**Description of the task**.
Once the line holding "This screenshot has width=299, height=253." is found in the entries below, transcribe exactly every line up to and including the one holding "Given: Open the 了解更多 help link", but leave out the pictures.

**Information given**.
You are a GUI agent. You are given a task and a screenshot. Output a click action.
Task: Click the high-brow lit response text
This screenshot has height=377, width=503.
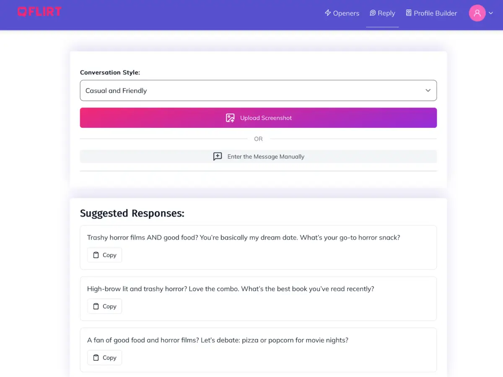[230, 289]
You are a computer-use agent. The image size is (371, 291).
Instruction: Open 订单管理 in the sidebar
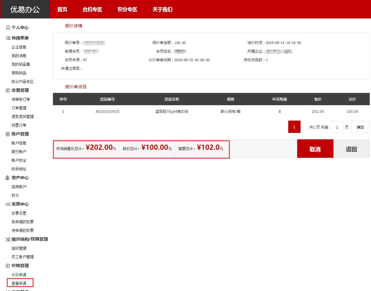(x=19, y=108)
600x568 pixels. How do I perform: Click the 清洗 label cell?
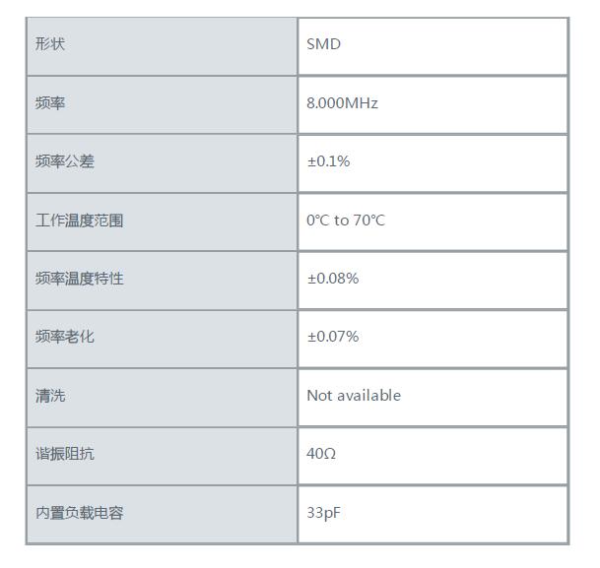click(x=50, y=396)
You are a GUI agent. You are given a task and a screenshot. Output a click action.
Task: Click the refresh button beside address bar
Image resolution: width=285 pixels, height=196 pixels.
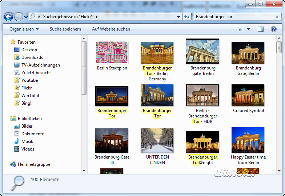pyautogui.click(x=187, y=17)
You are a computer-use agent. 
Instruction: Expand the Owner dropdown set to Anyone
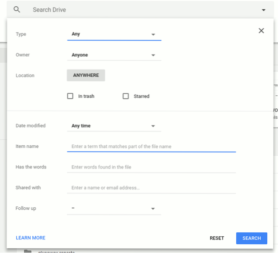tap(114, 55)
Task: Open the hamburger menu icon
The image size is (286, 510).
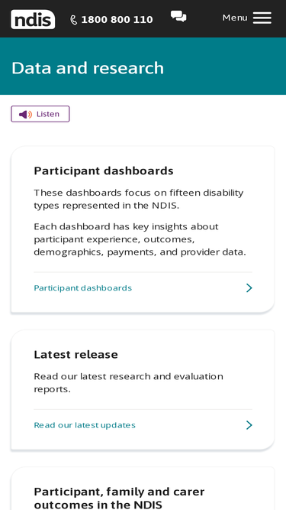Action: click(262, 18)
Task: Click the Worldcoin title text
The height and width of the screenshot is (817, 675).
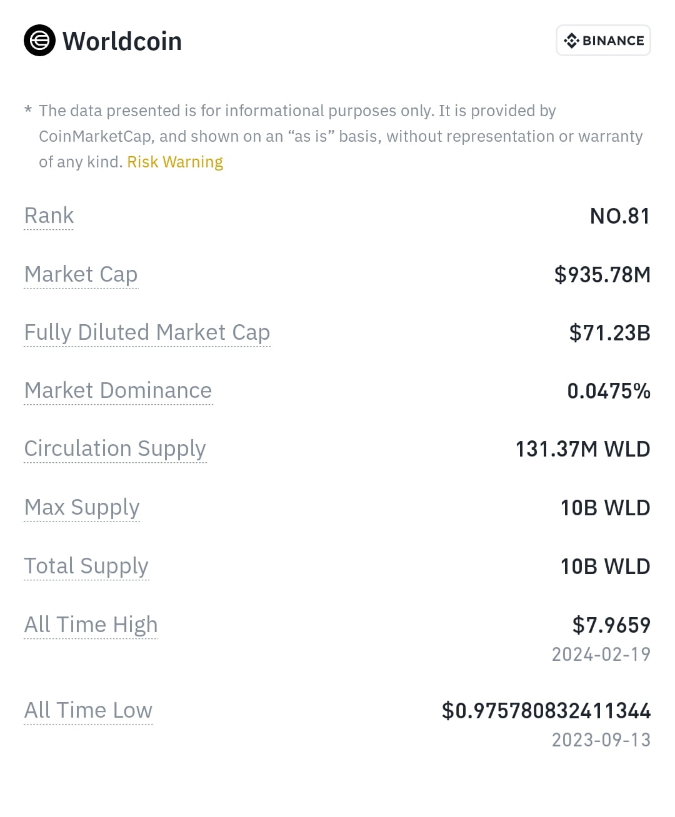Action: click(x=122, y=41)
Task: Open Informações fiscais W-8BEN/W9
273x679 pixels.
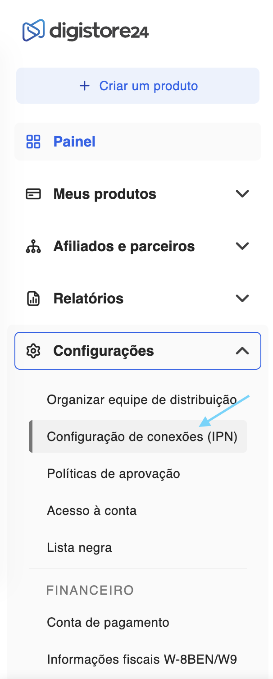Action: [x=141, y=660]
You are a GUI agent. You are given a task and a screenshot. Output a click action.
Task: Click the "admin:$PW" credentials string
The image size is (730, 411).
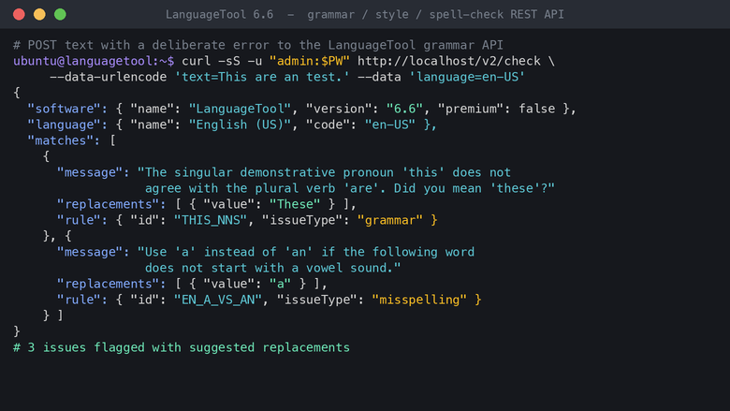tap(310, 61)
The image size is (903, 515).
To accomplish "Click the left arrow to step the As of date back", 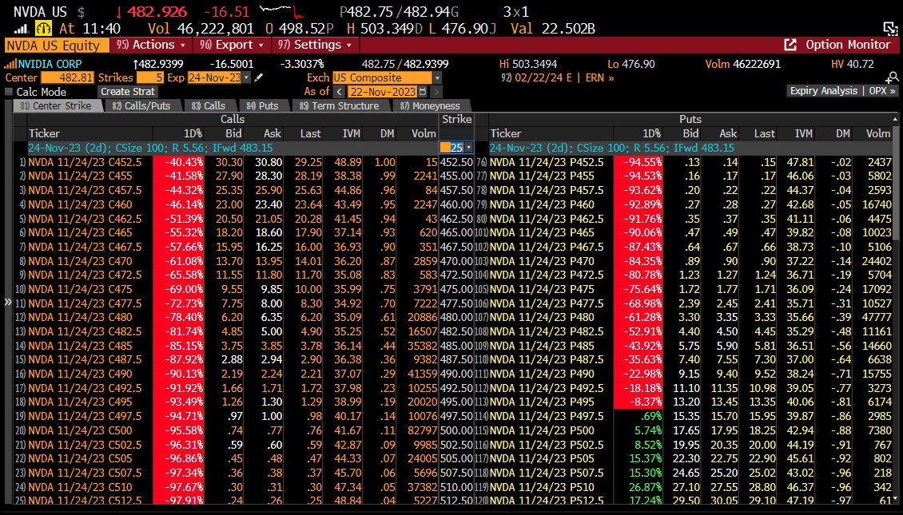I will click(339, 93).
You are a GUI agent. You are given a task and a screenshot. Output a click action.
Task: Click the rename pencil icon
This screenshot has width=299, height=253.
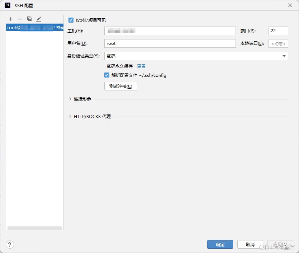pos(39,19)

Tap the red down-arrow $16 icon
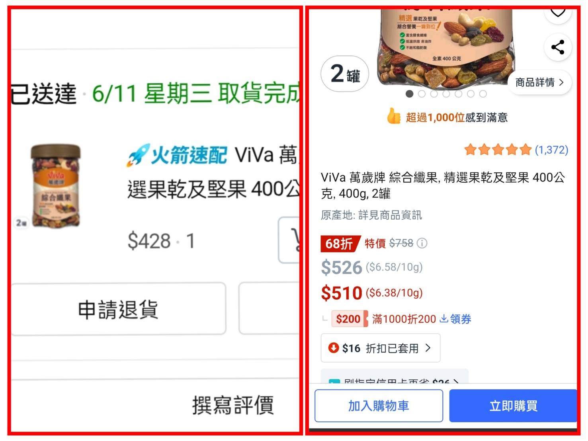click(333, 348)
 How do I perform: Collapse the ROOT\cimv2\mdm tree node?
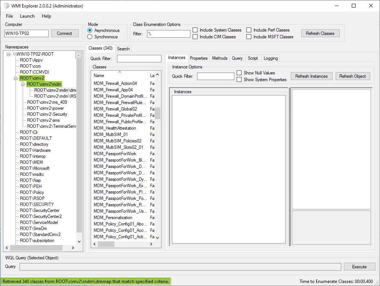23,84
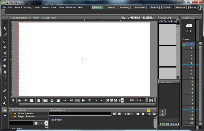Select the Eraser tool

click(5, 60)
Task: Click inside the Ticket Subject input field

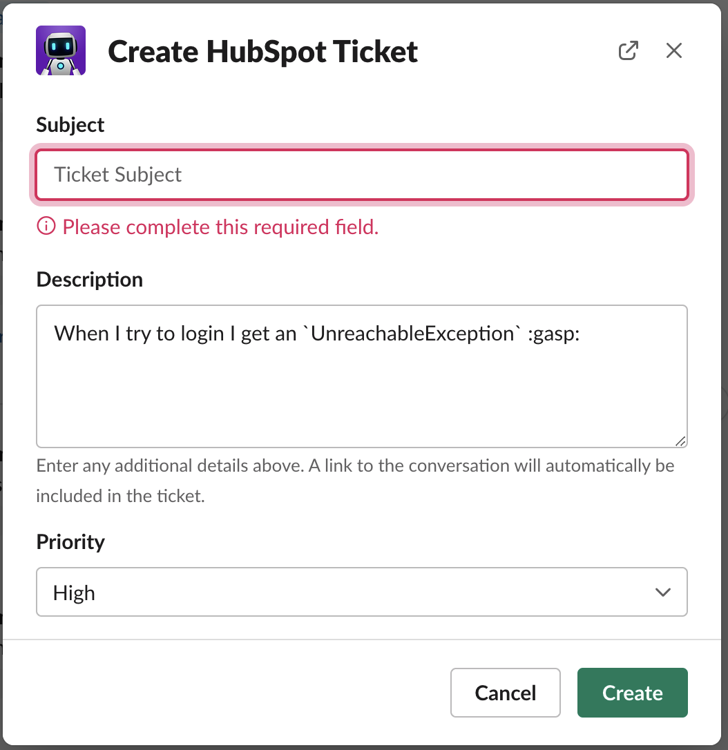Action: [x=361, y=175]
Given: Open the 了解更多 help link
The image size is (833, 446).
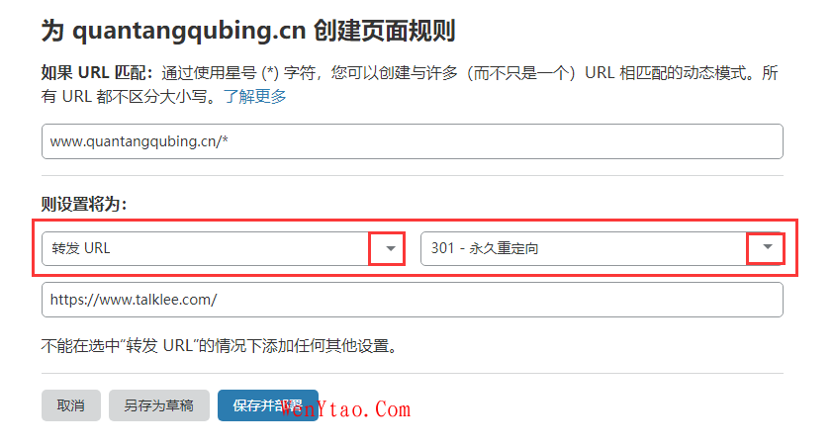Looking at the screenshot, I should pyautogui.click(x=255, y=96).
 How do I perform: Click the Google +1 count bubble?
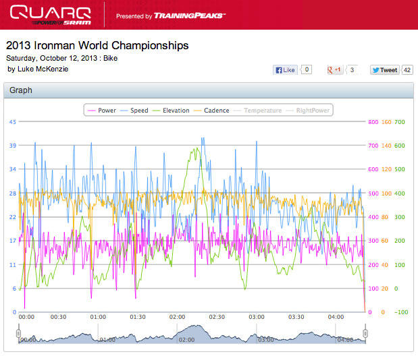point(352,69)
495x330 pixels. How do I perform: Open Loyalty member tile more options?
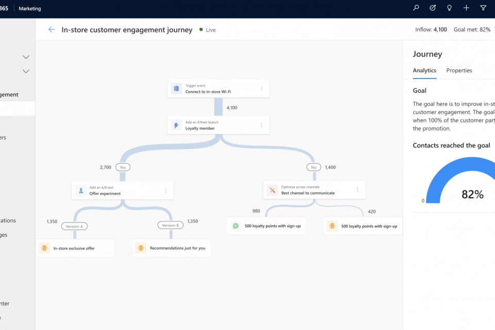[261, 125]
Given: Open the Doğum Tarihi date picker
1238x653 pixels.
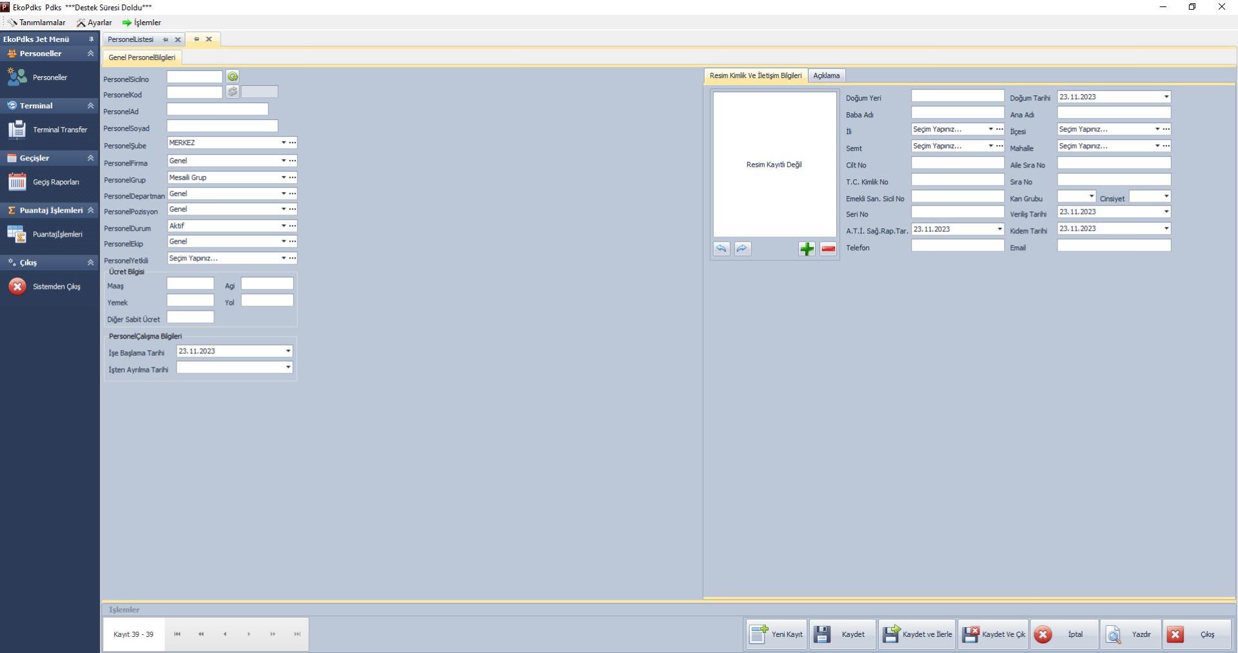Looking at the screenshot, I should coord(1166,97).
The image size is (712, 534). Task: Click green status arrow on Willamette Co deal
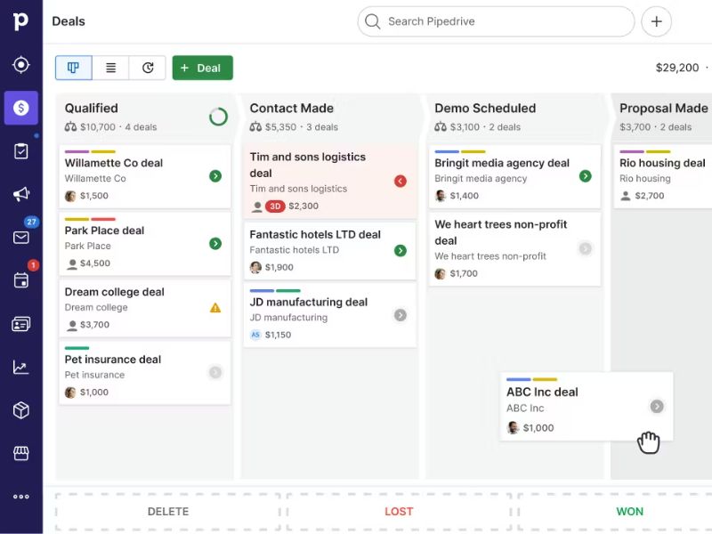(215, 176)
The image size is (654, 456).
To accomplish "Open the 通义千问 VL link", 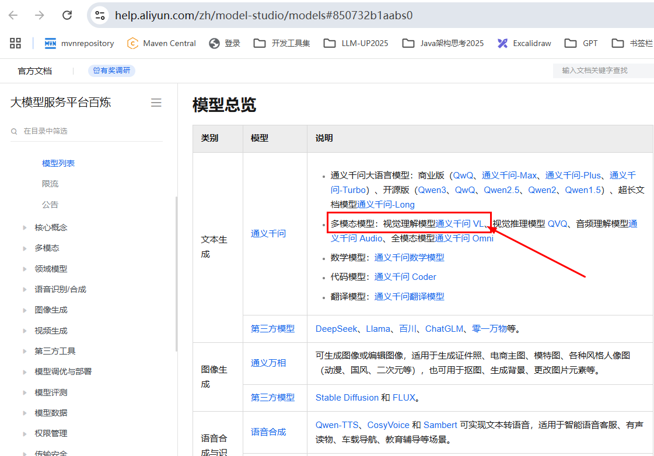I will [x=459, y=223].
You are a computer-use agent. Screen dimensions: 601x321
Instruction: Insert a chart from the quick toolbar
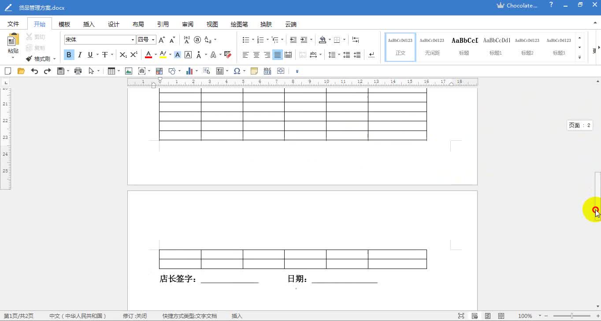pos(190,71)
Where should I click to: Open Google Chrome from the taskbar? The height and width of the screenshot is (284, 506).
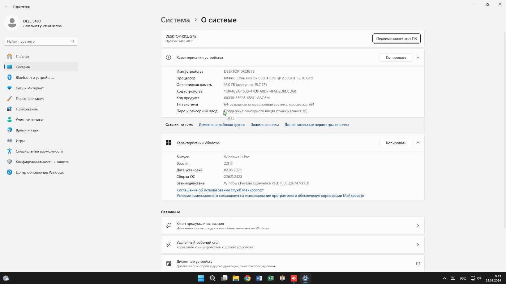tap(247, 278)
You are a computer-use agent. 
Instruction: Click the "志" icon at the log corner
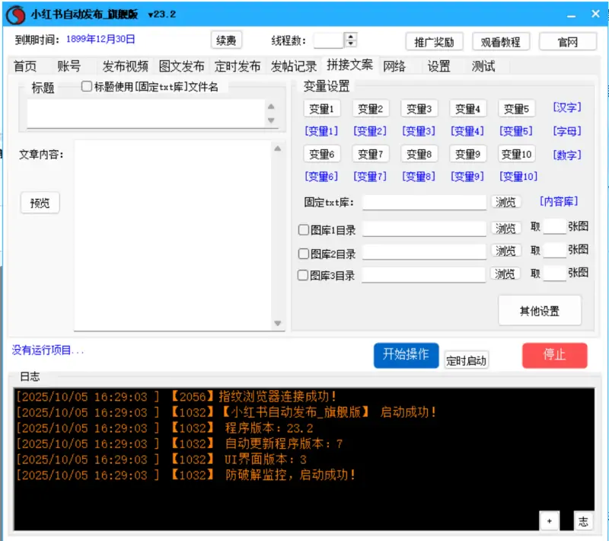tap(583, 521)
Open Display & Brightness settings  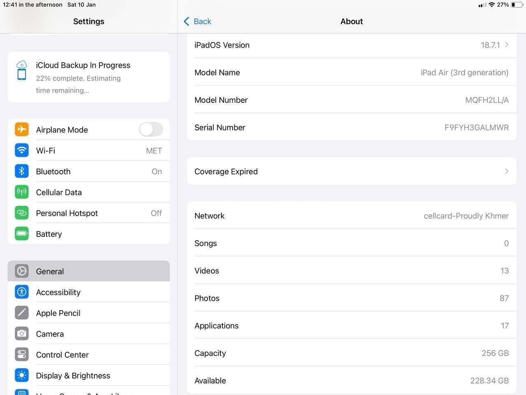73,376
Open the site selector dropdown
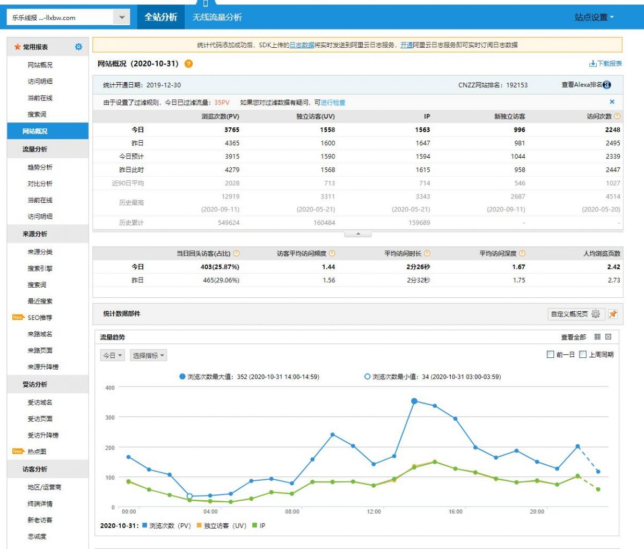 click(121, 18)
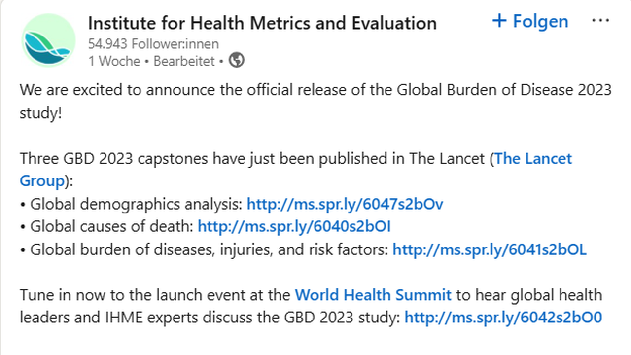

**Answer area**.
This screenshot has width=299, height=253.
pos(39,19)

Tap the red down-arrow $16 icon
click(333, 348)
 How do I perform: Collapse the ROOT\cimv2\mdm tree node?
23,84
Select the Eraser tool

click(5, 60)
Task: Click inside the Ticket Subject input field

Action: [x=361, y=175]
Given: Open the 了解更多 help link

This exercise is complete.